Şimdi, siz TV’lerde, savaş goygoyculuğu yaparken, savaş ortamında, bu ülkeye, turist, yabancı sermaye, kredi, iş adamı gelmeyeceğini düşünmüyor musunuz? Özal, ABD ile olumlu ilişkilere, Türkiye’nin ali menfaatlerini düşünerek, büyük önem vermiş, ABD Başkanı George Bush ile yakın dostluklar kurmuş, Bush’a, “Ben senden para değil, ticaret istiyorum” diyerek, ABD’ne ihracatı başlatmış, IMF ve IBRD’den istediği kredileri almış, ordumuzu yeni silahlar, savaş gemileri ile takviye  etmişti. Şu anda hava kuvvetlerimizin göz bebeği, F-16 uçaklarını, Türkiye’de imal etmişti. 300 adet. Daha ne söyleyeyim! Bak, bu uçakların yapımından itibaren 34 yıl geçti, artık eskidiler, Türk Hava Kuvvetlerine en kısa sürede 500 adet savaş uçağı (F35) gerekiyor. Yunanistan alacak, biz de almalıyız. Ülkeler arası ilişkiler, çıkarlara dayalıdır. Bizim için birinci öncelik, Türkiye’mizin menfaatleridir. ABD dahil her ülke ile çıkarlarımızı ön plana alan ilişkiler kurmak için, yeni yaklaşım, politikalara, değişimlere gereksinim vardır. Devlet Planlama, Hariciye devreye girmelidir.
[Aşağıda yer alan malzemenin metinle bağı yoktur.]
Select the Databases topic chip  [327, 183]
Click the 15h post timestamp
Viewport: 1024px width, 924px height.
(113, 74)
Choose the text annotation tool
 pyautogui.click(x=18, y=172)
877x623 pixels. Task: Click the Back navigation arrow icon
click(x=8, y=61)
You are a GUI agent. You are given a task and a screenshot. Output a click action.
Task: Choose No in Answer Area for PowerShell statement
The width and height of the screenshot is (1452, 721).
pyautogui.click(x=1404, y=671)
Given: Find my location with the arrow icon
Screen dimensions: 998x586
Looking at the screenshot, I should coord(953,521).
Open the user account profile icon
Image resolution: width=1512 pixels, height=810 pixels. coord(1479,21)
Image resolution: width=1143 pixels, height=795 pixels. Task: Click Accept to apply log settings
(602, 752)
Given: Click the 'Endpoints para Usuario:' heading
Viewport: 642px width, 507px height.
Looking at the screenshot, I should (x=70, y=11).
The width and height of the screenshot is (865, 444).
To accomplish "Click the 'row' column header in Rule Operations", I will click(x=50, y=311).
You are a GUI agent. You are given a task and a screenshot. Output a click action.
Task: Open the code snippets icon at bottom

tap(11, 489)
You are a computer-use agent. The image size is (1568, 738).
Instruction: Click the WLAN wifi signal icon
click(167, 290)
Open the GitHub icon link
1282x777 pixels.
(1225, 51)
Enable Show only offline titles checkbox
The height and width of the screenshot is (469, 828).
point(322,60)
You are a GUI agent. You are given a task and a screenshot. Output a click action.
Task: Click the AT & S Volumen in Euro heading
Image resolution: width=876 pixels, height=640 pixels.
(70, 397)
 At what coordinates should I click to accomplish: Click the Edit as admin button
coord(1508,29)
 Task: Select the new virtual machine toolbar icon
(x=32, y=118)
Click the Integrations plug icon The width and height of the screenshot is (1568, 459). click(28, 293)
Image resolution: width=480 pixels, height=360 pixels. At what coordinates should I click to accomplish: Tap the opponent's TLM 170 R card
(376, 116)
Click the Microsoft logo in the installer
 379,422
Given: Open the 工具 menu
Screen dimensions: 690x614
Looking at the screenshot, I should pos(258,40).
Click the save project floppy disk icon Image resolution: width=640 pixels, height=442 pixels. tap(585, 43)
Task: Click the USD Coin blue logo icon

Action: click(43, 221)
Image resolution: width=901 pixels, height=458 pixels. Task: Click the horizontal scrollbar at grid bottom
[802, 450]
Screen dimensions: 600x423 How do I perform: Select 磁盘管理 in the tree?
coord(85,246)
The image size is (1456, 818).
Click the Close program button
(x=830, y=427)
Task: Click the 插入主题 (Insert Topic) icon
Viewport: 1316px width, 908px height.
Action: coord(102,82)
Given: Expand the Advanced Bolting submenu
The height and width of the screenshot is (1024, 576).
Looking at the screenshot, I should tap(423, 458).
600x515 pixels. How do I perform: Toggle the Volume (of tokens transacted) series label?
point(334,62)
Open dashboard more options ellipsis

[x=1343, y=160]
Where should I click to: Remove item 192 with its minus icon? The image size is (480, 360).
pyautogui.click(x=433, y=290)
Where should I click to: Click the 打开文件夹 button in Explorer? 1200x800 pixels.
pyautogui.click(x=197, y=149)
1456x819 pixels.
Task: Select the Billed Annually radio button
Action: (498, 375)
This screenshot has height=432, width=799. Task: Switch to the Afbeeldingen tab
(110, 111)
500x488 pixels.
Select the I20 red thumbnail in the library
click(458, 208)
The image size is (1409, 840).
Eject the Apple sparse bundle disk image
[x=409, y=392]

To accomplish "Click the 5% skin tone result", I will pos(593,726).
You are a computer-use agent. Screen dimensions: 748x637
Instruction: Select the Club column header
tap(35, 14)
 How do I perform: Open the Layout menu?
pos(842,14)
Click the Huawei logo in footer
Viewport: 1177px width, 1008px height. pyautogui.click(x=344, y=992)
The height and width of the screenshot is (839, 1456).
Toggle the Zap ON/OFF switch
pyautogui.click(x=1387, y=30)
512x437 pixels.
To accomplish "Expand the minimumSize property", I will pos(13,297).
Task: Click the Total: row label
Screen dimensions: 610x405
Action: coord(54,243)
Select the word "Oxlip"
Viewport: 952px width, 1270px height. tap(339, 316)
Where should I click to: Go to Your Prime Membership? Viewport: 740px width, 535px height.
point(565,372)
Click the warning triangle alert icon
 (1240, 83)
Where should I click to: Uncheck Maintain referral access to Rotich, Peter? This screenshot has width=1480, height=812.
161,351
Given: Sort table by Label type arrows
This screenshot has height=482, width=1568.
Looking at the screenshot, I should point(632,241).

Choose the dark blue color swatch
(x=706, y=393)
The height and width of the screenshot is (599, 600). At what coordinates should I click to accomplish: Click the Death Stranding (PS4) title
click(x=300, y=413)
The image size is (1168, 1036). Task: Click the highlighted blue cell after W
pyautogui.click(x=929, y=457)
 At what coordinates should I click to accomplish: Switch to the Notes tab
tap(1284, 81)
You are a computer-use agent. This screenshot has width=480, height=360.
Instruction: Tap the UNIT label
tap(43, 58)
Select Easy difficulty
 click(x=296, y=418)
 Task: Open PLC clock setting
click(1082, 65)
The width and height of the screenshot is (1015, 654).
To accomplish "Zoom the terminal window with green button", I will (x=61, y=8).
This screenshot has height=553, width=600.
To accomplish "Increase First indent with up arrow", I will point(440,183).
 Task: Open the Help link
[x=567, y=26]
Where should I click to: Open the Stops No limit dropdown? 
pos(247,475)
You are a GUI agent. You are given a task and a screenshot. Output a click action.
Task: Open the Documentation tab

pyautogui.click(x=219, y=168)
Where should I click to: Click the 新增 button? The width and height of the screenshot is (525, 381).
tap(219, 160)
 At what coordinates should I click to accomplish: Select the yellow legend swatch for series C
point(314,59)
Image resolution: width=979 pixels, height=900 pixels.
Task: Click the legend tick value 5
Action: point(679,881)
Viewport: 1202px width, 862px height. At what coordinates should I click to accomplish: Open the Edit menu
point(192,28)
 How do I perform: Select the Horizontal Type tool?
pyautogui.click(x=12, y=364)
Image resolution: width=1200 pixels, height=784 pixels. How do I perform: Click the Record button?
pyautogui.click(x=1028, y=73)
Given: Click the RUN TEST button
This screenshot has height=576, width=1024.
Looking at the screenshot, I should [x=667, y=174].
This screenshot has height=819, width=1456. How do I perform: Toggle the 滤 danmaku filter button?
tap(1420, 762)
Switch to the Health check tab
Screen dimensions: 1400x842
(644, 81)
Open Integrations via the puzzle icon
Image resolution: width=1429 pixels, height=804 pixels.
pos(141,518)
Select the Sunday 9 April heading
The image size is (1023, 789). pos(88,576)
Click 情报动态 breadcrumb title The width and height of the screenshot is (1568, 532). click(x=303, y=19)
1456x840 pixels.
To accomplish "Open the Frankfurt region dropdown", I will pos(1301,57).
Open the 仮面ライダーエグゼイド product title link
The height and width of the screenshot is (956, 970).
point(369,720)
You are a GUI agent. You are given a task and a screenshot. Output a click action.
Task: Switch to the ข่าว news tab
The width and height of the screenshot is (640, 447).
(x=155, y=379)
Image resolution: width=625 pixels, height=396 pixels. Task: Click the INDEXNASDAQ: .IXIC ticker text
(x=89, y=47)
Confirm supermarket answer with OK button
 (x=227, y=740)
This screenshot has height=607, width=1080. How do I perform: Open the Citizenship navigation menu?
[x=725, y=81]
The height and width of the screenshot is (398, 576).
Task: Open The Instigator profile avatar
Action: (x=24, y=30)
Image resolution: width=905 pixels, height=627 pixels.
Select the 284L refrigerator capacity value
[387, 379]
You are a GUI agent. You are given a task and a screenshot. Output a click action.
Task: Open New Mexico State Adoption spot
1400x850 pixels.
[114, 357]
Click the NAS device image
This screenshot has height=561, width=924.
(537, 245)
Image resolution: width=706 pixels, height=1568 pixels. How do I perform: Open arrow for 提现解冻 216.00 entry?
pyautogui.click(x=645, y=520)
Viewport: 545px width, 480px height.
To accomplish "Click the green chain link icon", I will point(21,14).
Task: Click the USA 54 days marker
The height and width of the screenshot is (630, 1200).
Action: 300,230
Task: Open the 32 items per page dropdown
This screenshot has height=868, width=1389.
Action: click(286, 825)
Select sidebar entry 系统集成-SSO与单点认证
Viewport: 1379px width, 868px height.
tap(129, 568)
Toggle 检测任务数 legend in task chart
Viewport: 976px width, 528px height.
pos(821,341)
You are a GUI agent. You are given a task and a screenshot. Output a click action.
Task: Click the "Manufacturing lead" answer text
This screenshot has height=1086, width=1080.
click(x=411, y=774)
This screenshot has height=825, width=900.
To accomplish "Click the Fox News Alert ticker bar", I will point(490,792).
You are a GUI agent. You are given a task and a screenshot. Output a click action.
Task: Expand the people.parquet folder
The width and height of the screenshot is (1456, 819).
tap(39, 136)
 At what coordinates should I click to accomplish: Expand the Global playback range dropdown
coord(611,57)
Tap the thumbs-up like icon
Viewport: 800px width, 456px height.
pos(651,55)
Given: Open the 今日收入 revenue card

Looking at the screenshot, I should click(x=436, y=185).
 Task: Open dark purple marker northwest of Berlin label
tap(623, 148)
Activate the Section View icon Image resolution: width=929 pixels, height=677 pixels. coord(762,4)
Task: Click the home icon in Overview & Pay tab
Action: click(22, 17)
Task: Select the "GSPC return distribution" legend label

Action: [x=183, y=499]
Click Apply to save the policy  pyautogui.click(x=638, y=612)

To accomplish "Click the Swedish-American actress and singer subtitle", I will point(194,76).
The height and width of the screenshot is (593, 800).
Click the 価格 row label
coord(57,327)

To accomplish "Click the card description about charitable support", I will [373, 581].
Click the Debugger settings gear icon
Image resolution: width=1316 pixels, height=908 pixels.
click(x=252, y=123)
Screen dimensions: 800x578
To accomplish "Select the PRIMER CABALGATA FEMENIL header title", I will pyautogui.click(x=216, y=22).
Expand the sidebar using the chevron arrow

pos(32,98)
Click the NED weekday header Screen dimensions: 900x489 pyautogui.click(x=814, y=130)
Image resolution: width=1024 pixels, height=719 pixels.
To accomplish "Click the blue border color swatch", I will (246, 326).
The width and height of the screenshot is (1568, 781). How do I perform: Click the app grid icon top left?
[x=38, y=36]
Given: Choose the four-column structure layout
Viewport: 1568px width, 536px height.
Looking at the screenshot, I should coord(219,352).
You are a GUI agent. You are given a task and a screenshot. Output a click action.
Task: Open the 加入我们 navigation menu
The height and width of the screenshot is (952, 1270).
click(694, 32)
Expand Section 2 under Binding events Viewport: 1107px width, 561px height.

Bir hususu daha ifade edeyim. Tüm dünyanın büyük sıkıntılar yaşadığı bir dönemde, biz millet olarak hiç istifimizi bozmuyor, her şey elimizin altında olsun, fazla çalışmayalım, ama iyi maaş alalım, sıkıntıya girmeyelim, fedakarlık yapmayalım istiyoruz! Almanya başta olmak üzere birçok ülke zor ve fedakarlık isteyen bir kış mevsimine hazırlanıyor. Alman milleti disiplinli, zorluklara karşı mücadele eden bir millettir. Önümüzdeki dönemde, iktidarda kim olursa olsun, Türkiye’yi düzlüğe çıkarmak için, ulusça feragat ve fedakarlık isteyen sürece hazır olmalıyız. Yunanistan’la bir savaş, iki ülkeye de büyük zarar verir. Türkiye’yi bekleyen asıl savaş, stratejik, iktisaden, silah gücü ve ordu olarak güçlü olmak ve gelecek nesillerin refahı için mücadele savaşıdır.